*Required work*
In the entries that follow, locate the line with "Viewport: 800px width, 640px height.", then restate that line and all later lines exactly as they appear, leaving pictures out.

─── Given data

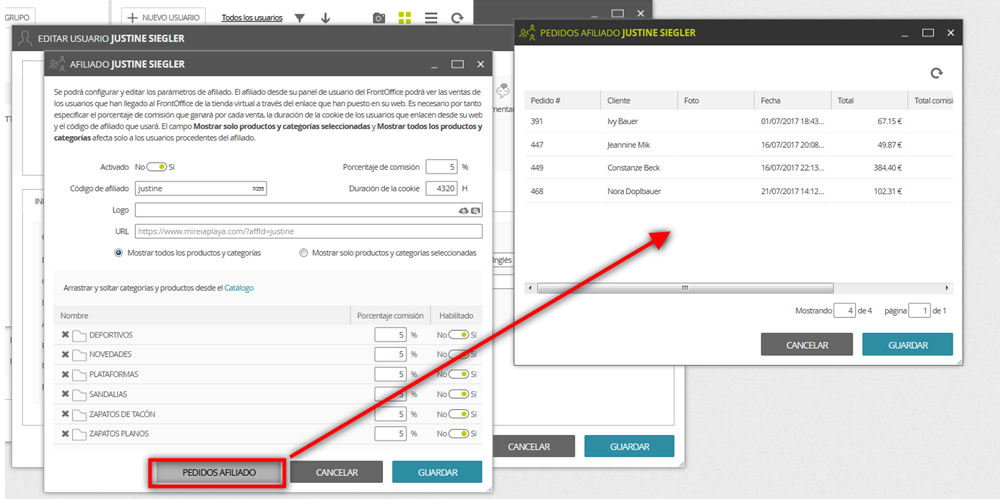This screenshot has width=1000, height=499.
Task: Click the orders table horizontal scrollbar
Action: coord(685,288)
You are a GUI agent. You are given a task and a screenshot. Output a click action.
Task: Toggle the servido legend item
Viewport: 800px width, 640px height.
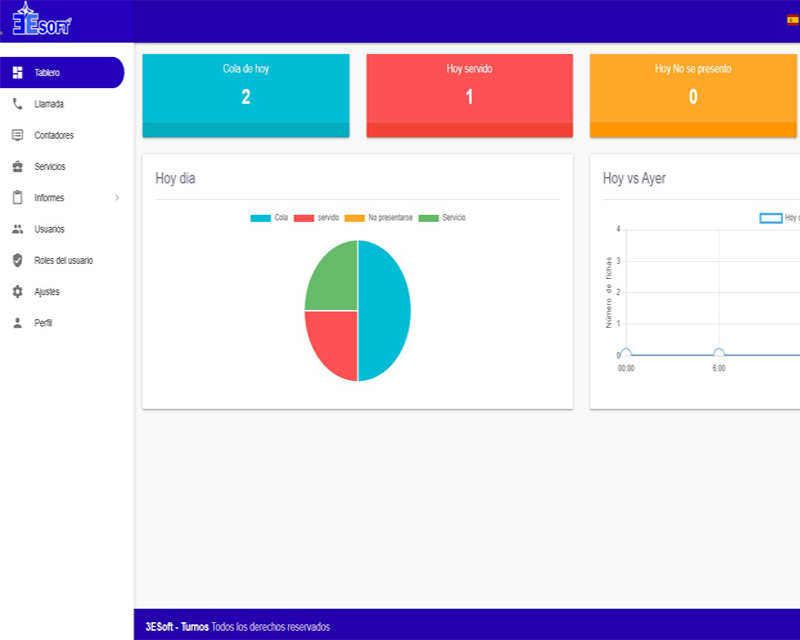click(x=304, y=218)
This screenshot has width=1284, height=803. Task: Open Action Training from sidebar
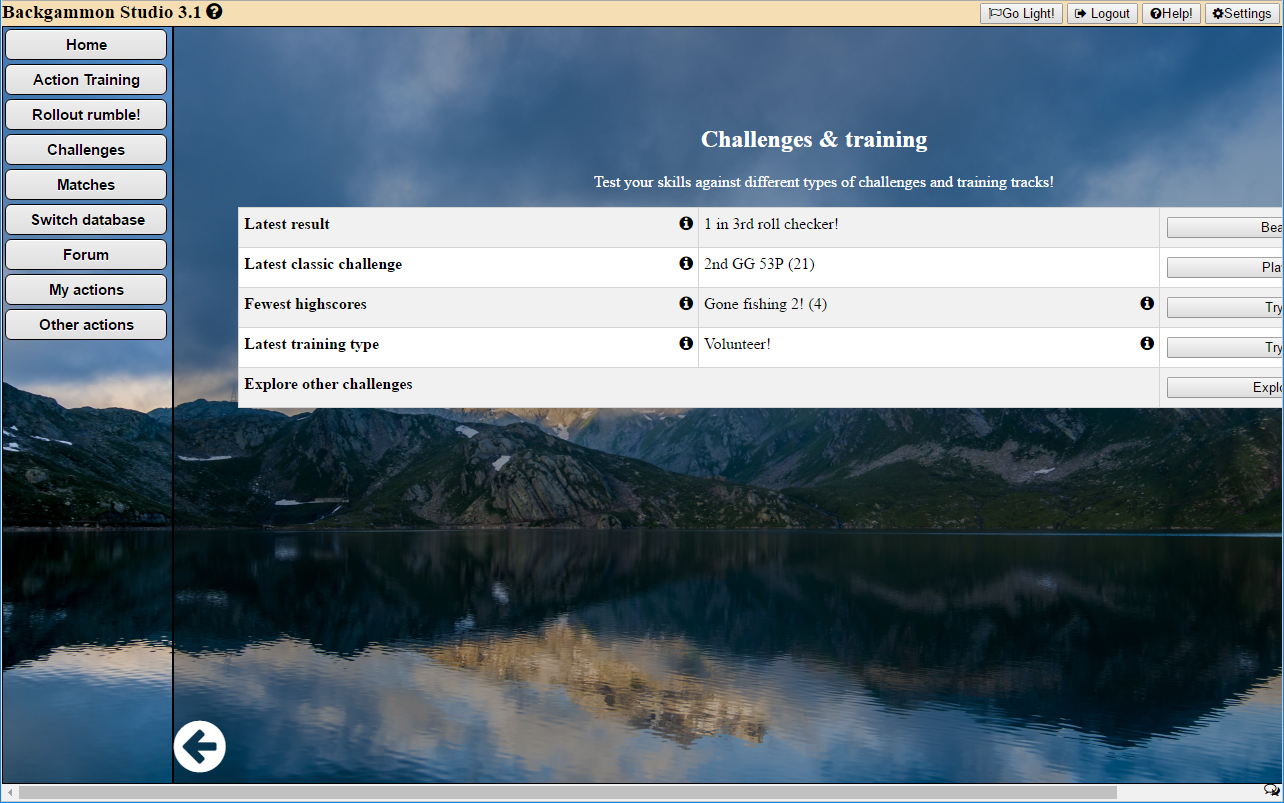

──────

*Response to the exercise*
Viewport: 800px width, 640px height.
click(x=304, y=218)
This screenshot has width=1284, height=803. Task: Open Action Training from sidebar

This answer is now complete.